Just thinking

 




ade africa, originally uploaded by chinua000.

 

Chinua took this photo of his father on Christmas Day this year, and as I've been thinking of Martin Luther King Jr. Day, I keep coming back to this picture, in my mind.

My father-in-law was born in 1943 in Alabama. His entire youth was spent in a pre-civil rights era, an era when he was made to feel as though he and his people were second-rate, or worse than second-rate. Worthless.

I've heard many stories. He told me stories of how everyone would gather at his grandmother's house and eat together, how the women cooked and sewed and crafted. These memories are warm and beautiful, and his voice rings with affection and nostalgia, remembering the gatherings. These were safe places, within the homes of family, within the circle of people who were like one another.

I've also heard stories of the other side. Late one night Chinua and his father stayed up and Ade told story after story about life in the south. He told of being stretched out and whipped. He told funny stories of the tricks they would play on their supervisors. His stories were full of tension. It wasn't a safe time.

One day I would like to write all these stories down.

And I think of this now, and how things have come around, full circle. I think of how I walk in the black neighborhoods of Detroit, and never feel anything other than safe. I think of the warmth of Chinua's family, the gatherings, and the love that I feel when I am with them.

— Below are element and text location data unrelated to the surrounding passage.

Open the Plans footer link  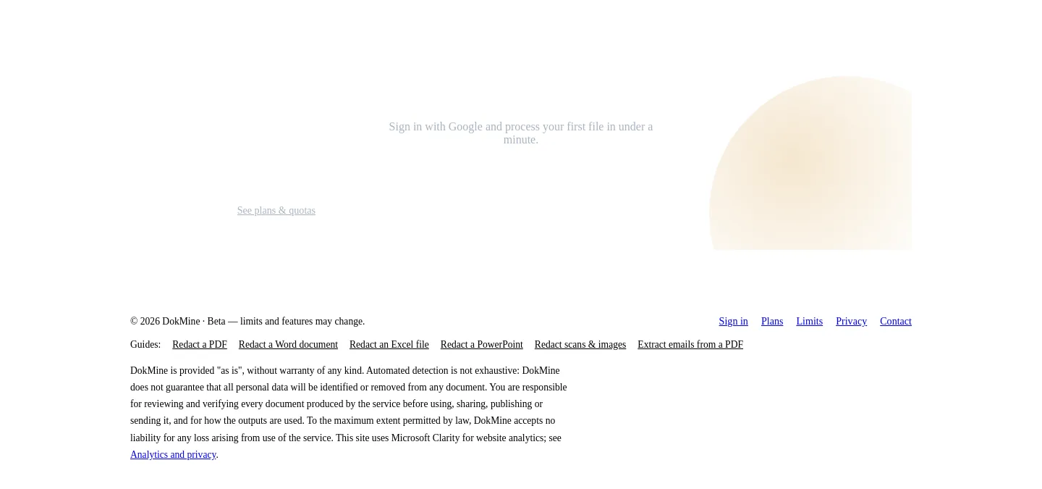point(772,321)
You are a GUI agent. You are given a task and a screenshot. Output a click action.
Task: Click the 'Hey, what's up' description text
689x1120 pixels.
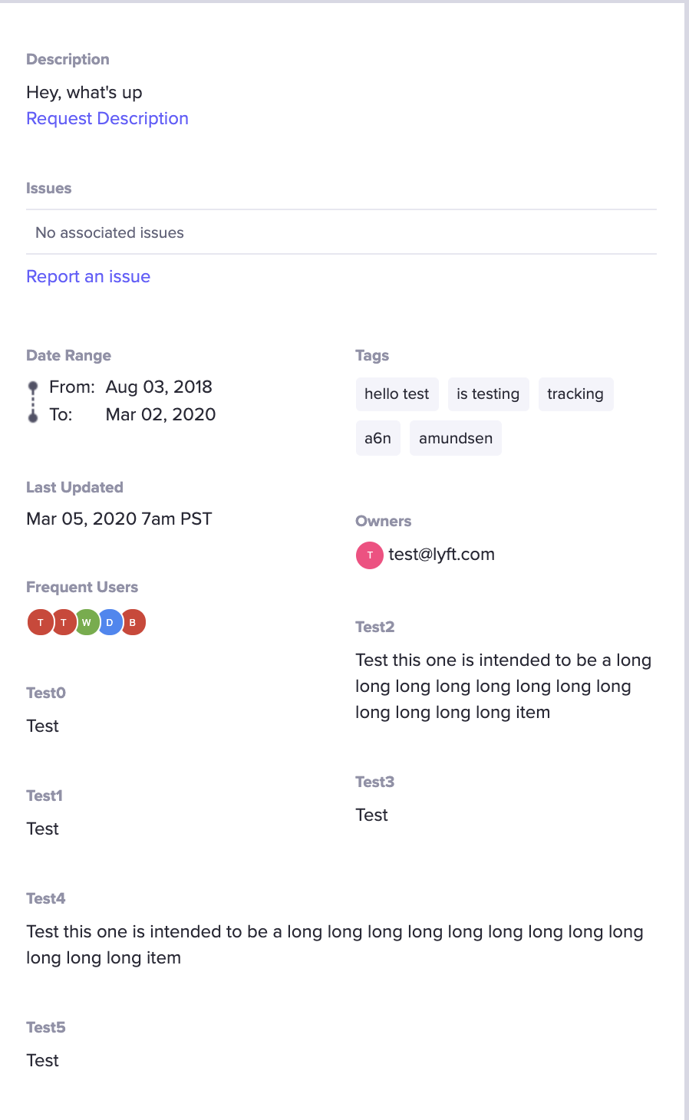point(84,93)
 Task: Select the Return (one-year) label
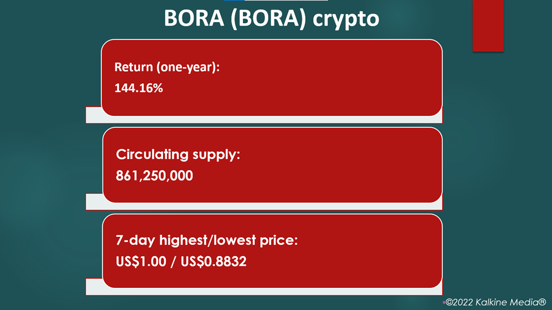pyautogui.click(x=167, y=67)
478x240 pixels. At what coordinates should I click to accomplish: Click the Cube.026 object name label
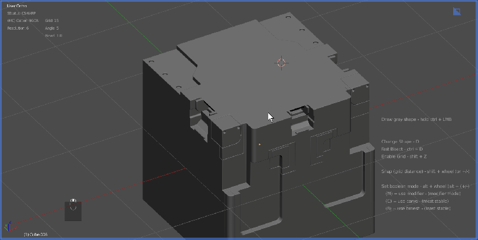point(35,235)
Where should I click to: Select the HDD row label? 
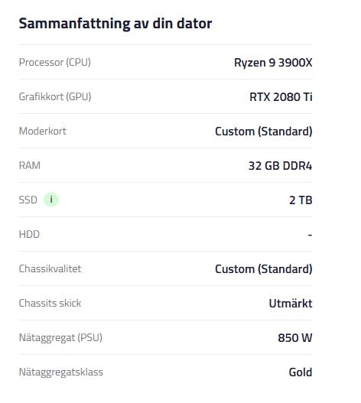(29, 235)
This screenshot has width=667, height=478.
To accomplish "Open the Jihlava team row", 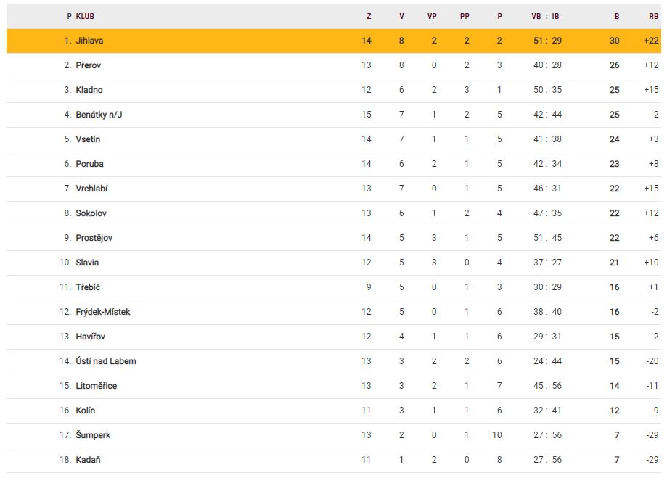I will click(x=89, y=41).
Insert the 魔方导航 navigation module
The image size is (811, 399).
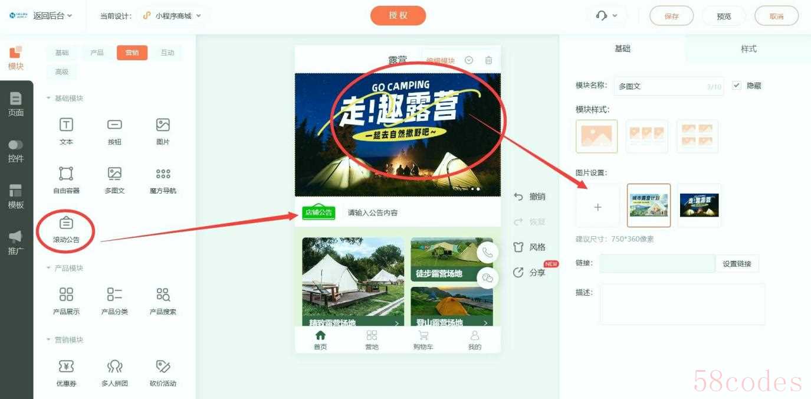(x=163, y=174)
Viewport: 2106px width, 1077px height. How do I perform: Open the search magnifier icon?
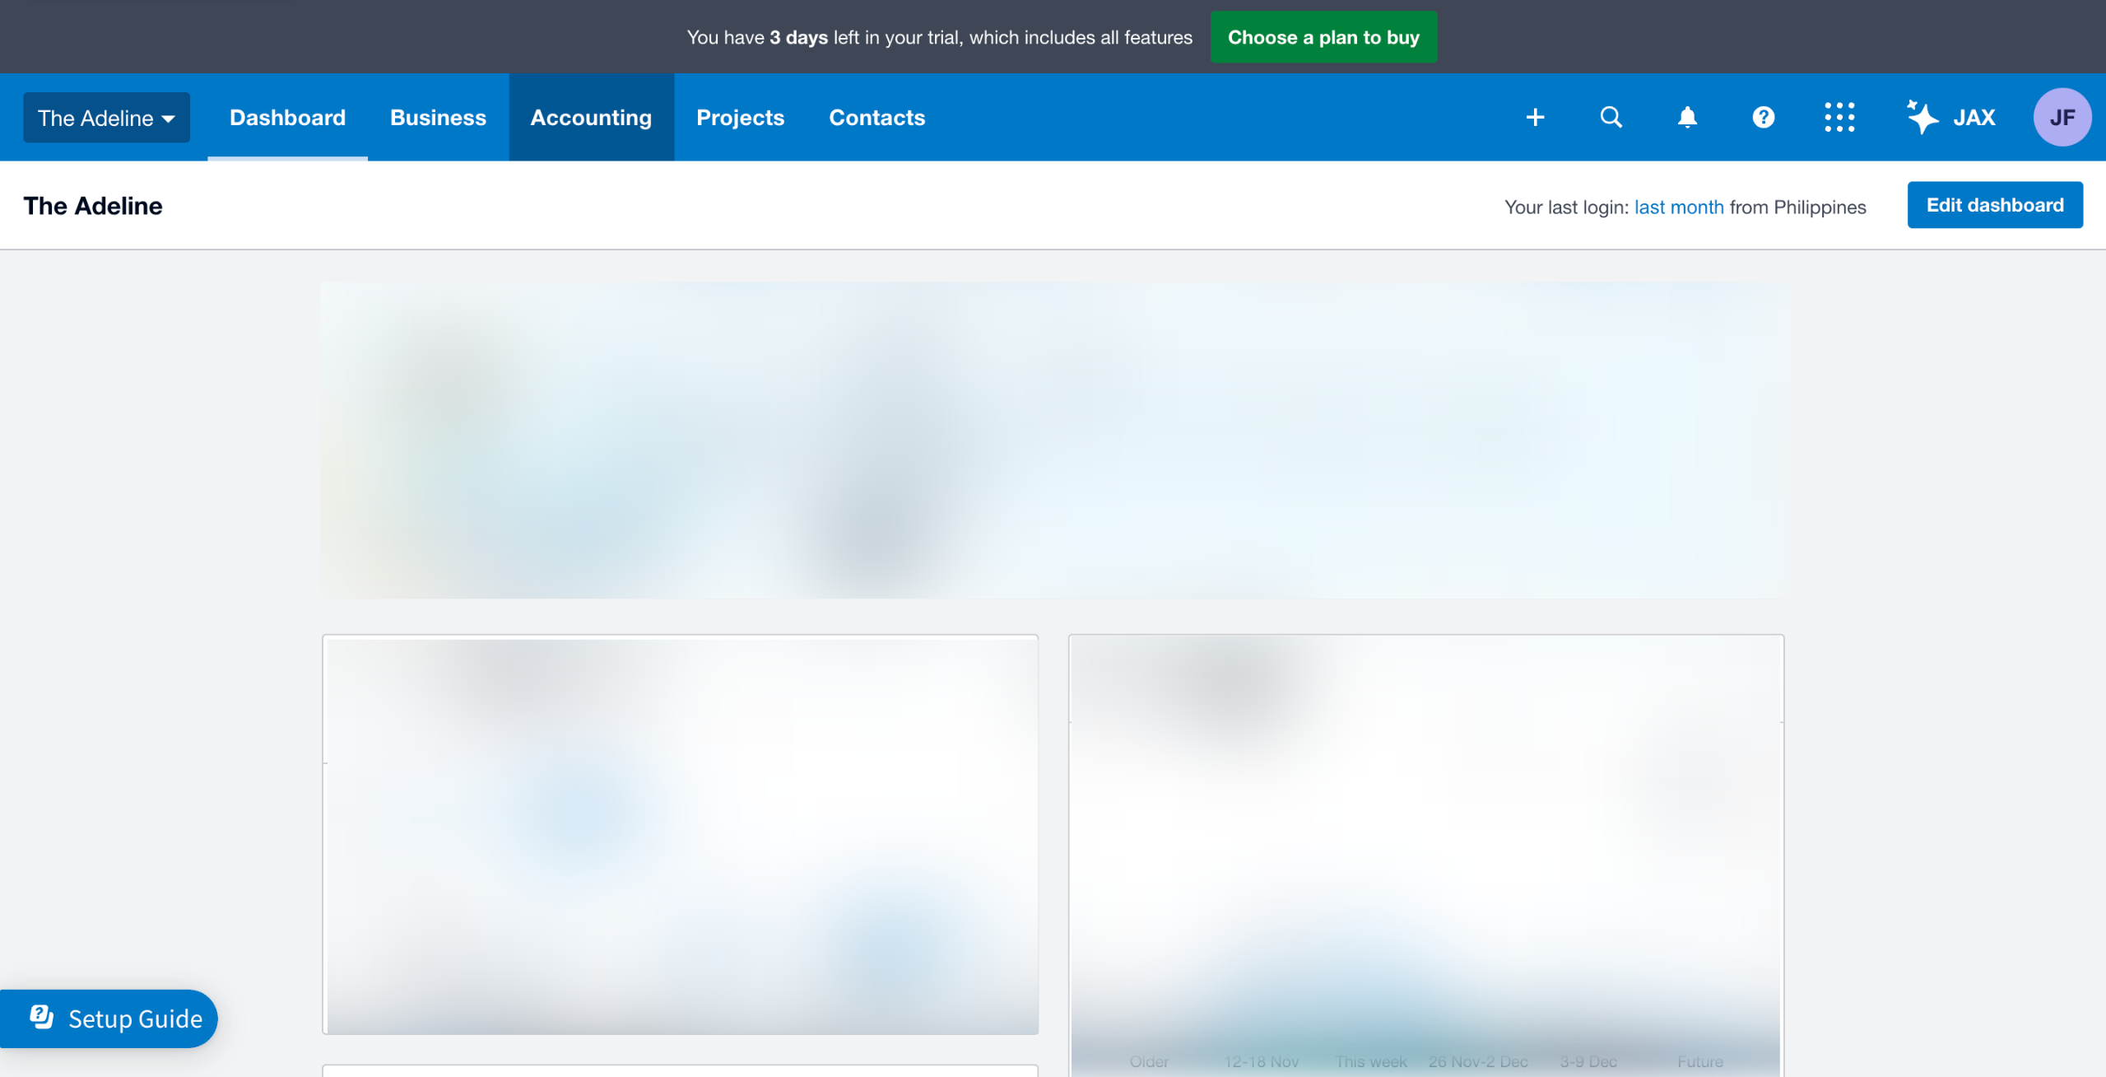tap(1611, 118)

Sometimes I think of how Chinua and I would be persecuted if we were born in another time. How if we had grown up in the South in the 40's and 50's, our story would be so different. How people like my father-in-law have persevered in rightness and have paved the way for better possibilities for their children.

I think of how it wasn't just a vision, that Martin Luther King Jr. Day is about a man who ended up dying for his beliefs, and how he encouraged the people around him to shine in their righteousness without raising a hand in their own defense. I think of those who were imprisoned, who were met with crowbars when they got off the trains, those who were hosed down like dogs. I am angry, and I am thankful.